━━ Provided data ━━
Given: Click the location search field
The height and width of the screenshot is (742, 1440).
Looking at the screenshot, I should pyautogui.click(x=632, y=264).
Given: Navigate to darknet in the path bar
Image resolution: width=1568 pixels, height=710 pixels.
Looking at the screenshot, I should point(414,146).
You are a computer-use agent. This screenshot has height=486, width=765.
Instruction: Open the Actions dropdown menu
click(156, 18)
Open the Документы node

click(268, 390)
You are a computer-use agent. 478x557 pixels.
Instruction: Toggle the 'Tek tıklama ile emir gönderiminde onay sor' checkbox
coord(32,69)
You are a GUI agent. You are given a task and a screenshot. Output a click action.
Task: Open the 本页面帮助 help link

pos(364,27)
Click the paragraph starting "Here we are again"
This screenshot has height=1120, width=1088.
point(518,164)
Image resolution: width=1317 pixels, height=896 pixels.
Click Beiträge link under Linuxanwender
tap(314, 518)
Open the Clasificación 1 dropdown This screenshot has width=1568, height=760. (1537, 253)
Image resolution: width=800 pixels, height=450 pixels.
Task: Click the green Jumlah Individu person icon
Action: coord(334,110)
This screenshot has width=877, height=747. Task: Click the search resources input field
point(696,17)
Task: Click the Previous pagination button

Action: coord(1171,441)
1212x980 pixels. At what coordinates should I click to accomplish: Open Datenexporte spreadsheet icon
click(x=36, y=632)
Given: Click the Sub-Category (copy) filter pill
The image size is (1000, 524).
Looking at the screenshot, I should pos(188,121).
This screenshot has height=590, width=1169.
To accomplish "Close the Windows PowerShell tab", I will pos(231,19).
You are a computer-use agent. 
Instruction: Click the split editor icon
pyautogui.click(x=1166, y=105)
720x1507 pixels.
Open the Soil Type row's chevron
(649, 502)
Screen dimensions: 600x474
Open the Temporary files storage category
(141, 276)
━━━
*Task statement:*
Your answer must be the lines from the one with "Screen dimensions: 600x474" through the last line of the data, repeated exactly and with nothing else.

*Result:*
Screen dimensions: 600x474
Open the Temporary files storage category
(141, 276)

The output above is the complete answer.